[Extracted information]:
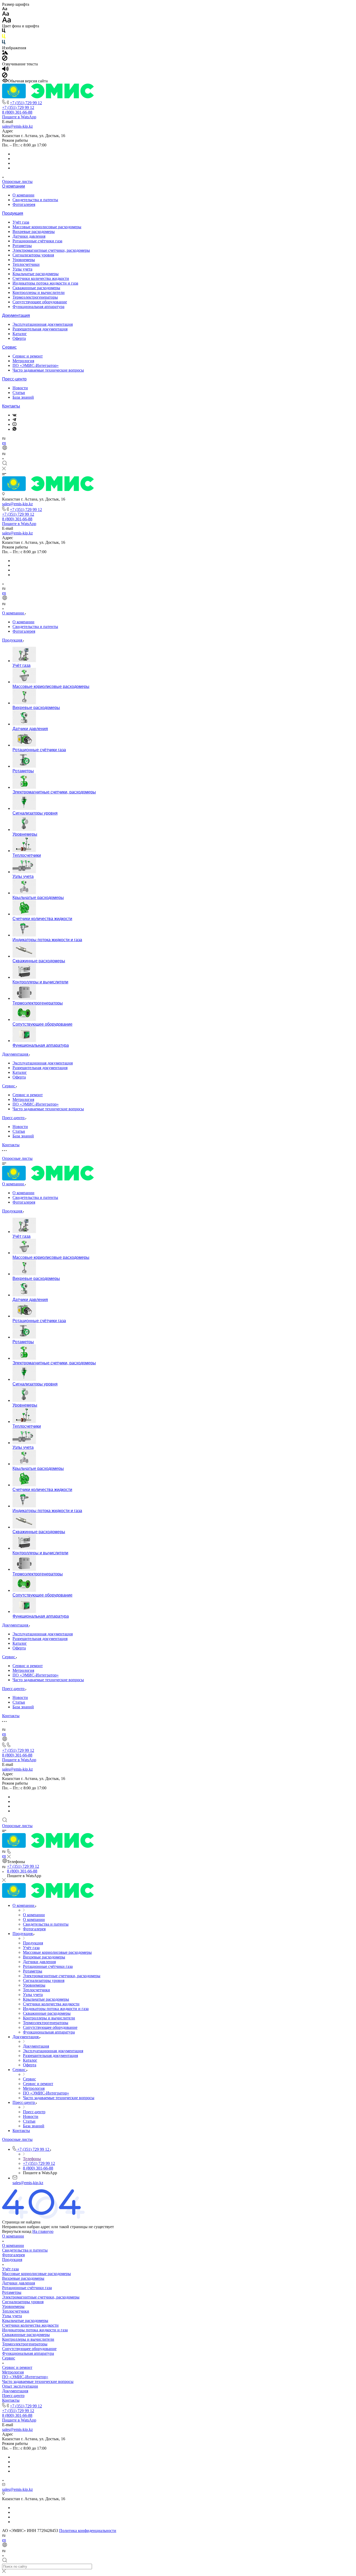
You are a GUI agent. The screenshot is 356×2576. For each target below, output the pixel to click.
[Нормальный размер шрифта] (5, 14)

* * *

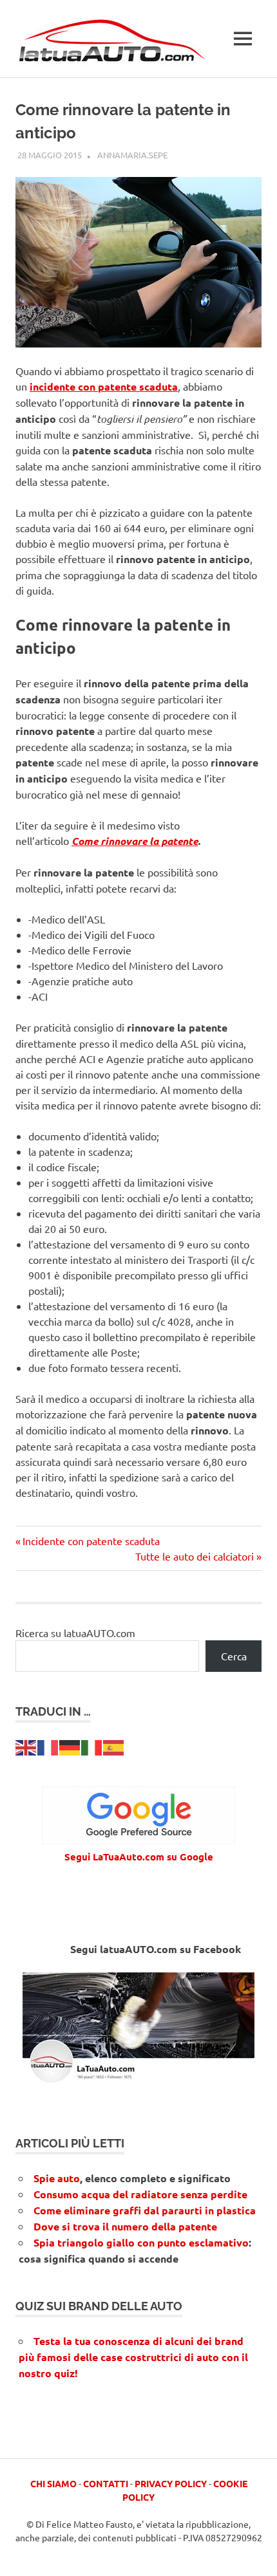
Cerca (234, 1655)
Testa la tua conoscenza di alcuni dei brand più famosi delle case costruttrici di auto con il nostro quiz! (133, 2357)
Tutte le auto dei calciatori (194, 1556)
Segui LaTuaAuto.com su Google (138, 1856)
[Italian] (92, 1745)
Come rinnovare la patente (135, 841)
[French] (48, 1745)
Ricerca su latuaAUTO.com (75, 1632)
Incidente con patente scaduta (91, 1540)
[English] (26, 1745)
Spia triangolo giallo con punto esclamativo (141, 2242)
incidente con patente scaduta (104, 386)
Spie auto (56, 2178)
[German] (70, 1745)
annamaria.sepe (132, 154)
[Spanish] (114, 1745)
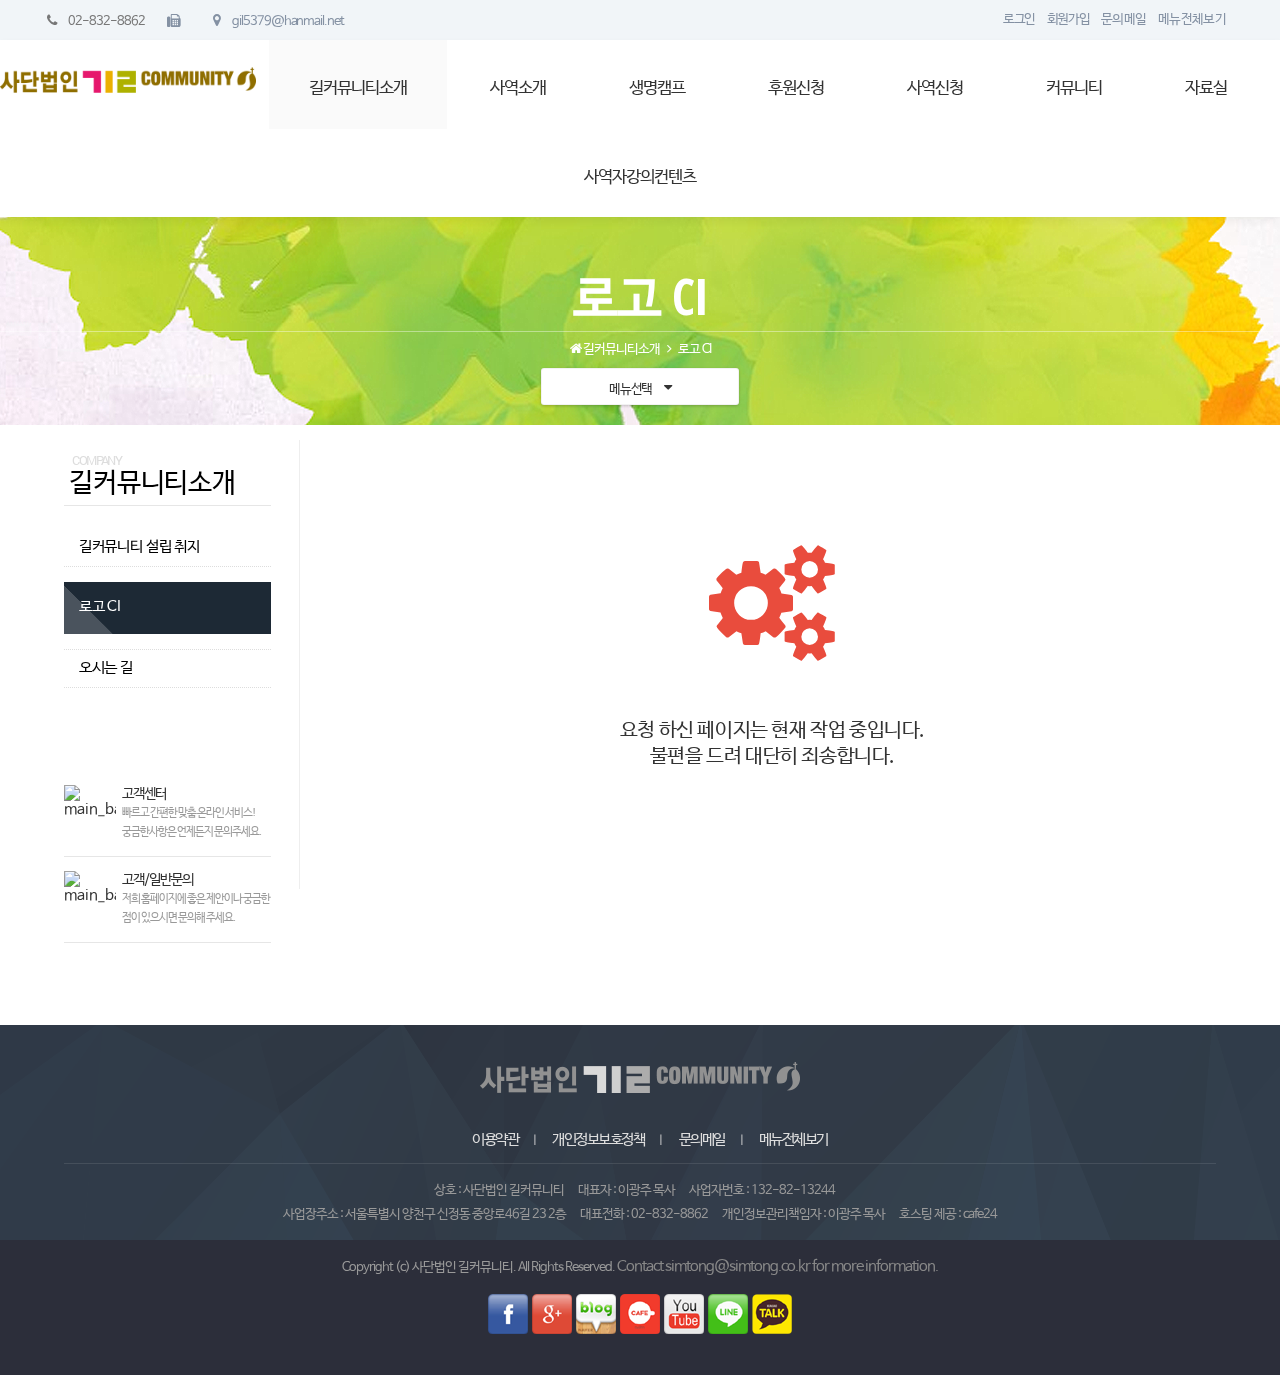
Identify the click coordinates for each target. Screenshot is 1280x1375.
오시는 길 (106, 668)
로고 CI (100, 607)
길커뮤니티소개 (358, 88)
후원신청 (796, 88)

[Exercise description]: Retype the lines above exactly as they appear, from the line containing "Testa la tua" through the line containing "후원신청 (796, 88)", and leave out any pictures.

[Written answer]:
Testa la tua conoscenza di alcuni dei brand più famosi delle case costruttrici di auto con il nostro quiz! (133, 2357)
Tutte le auto dei calciatori (194, 1556)
Segui LaTuaAuto.com su Google (138, 1856)
[Italian] (92, 1745)
Come rinnovare la patente (135, 841)
[French] (48, 1745)
Ricerca su latuaAUTO.com (75, 1632)
Incidente con patente scaduta (91, 1540)
[English] (26, 1745)
Spia triangolo giallo con punto esclamativo (141, 2242)
incidente con patente scaduta (104, 386)
Spie auto (56, 2178)
[German] (70, 1745)
annamaria.sepe (132, 154)
[Spanish] (114, 1745)
Identify the click coordinates for each target. Screenshot is 1280x1375.
오시는 길 (106, 668)
로고 CI (100, 607)
길커뮤니티소개 (358, 88)
후원신청 (796, 88)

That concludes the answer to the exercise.